1.7. In de strafzaak is een beroep op noodweer subsidiair noodweer exces gedaan.
De rechtbank heeft deze verweren verworpen met de volgende motivering:
"Het is de rechtbank gebleken dat er sprake was [van, hof] een ogenblikkelijke wederrechtelijke aanranding van verdachtes lijf door [geïntimeerde], waartegen verdachte zich mocht verdedigen. Immers sloeg [geïntimeerde] verdachte met kracht in het gezicht. Daarbij acht de rechtbank het van belang dat voorafgaand aan de aanranding reeds een dusdanige dreigende sfeer was ontstaan dat verdachte telefonisch contact had gezocht met de politie. Echter door [geïntimeerde] met een mes in zijn lichaam te steken heeft verdachte disproportioneel gehandeld en de grenzen van de noodzakelijke verdediging overschreden. Aldus kan het beroep op noodweer niet slagen.

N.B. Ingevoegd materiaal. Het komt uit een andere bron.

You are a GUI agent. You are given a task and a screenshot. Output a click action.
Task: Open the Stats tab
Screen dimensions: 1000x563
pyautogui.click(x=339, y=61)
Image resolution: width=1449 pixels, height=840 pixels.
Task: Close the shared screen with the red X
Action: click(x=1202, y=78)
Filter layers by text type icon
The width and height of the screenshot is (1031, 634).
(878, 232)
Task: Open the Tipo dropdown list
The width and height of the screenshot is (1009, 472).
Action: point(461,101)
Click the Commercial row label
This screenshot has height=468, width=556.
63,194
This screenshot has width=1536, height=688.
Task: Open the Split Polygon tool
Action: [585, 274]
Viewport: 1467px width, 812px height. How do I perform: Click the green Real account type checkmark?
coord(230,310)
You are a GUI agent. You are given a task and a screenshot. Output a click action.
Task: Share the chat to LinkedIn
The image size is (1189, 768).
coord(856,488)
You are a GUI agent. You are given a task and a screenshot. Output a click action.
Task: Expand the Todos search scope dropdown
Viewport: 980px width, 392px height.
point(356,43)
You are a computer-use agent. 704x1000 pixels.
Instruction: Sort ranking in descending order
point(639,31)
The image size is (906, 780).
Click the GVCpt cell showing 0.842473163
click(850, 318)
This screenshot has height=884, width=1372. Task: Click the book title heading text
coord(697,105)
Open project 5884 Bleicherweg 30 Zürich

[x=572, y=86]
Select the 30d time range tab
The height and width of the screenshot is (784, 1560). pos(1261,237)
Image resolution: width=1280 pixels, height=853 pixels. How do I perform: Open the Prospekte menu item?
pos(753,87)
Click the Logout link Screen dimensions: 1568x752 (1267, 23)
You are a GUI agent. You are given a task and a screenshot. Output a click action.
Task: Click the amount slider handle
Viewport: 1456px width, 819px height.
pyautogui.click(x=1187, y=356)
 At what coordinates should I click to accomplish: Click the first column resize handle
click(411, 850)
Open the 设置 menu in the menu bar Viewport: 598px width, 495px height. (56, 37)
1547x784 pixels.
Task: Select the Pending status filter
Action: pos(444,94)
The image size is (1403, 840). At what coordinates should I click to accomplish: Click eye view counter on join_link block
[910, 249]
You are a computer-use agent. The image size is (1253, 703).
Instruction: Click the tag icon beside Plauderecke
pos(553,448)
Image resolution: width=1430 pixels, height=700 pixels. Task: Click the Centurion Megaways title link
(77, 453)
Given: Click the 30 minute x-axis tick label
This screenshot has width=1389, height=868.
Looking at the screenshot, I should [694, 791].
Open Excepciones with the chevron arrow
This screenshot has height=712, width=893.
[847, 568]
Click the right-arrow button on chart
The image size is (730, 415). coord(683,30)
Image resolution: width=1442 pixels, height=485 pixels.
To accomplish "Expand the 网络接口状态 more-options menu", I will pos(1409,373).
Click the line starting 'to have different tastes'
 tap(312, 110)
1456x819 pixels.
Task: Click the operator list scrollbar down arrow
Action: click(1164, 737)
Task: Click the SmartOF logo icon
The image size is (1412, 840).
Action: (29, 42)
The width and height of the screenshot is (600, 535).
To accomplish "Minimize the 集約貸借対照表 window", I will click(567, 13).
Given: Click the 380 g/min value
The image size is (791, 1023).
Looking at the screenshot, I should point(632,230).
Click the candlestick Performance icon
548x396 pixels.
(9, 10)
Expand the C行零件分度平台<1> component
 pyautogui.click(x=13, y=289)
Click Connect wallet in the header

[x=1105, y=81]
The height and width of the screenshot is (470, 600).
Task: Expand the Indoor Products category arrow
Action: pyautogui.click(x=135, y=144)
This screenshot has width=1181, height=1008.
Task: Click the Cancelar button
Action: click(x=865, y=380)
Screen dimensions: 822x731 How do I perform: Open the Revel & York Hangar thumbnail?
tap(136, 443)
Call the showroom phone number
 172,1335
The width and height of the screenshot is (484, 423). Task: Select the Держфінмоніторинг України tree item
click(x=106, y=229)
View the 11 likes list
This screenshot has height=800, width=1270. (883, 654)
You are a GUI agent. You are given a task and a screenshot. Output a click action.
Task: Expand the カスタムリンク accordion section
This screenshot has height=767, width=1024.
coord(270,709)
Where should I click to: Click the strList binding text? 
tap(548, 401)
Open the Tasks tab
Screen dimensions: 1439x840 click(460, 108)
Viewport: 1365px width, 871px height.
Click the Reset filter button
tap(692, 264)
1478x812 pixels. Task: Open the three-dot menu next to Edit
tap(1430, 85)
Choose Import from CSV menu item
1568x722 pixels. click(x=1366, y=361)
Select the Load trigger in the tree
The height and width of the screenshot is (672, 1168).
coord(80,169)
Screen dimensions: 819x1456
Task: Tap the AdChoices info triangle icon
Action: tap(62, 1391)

Verdachte kreeg, naar eigen zeggen, een zodanige klap dat hij niets meer kon zien met zijn rechteroog en alleen nog maar dacht dat hij iets moest doen om de aanval te stoppen. Mede gelet op het feit dat verdachte - tot kort voor de datum van het bewezen verklaarde feite - een militair was die getraind was in conflictbeheersing, is niet aannemelijk geworden dat de gemoedsbeweging van verdachte door de aanval van [geïntimeerde] dusdanig hevig is geweest dat deze gemoedsbeweging de overschrijding van de grenzen van de noodzakelijke verdediging door verdachte verontschuldigt. De rechtbank is van oordeel dat verdachte andere, minder ver gaande handelingsalternatieven ter beschikking heeft gestaan om het door hem ervaren gevaar te keren. Aldus kan het beroep op noodweerexces eveneens niet slagen".
1.8. Tegen dit op tegenspraak gewezen strafvonnis is geen hoger beroep ingesteld.